Data
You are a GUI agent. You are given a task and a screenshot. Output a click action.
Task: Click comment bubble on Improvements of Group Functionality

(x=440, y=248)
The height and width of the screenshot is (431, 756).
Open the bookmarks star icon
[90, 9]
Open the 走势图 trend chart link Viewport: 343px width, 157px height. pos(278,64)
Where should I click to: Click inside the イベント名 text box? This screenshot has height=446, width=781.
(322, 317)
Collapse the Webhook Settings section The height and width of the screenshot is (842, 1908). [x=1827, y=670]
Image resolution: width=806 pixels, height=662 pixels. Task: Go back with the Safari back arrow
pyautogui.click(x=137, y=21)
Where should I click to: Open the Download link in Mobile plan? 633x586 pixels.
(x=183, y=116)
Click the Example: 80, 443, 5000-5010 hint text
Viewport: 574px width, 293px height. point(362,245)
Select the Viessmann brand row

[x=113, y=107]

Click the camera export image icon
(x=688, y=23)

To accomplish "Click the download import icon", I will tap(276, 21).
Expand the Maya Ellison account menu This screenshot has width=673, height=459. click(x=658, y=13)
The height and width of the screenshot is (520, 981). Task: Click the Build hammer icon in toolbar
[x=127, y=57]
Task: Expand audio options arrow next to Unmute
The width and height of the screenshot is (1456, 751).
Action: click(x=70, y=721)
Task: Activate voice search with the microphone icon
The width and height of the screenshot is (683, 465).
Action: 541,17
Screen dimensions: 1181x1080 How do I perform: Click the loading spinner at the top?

Assigned task
Wherever a line above contains the string "Expand", copy that line.

Written response
Expand the Maya Ellison account menu This screenshot has width=673, height=459. click(x=658, y=13)
Task: Expand audio options arrow next to Unmute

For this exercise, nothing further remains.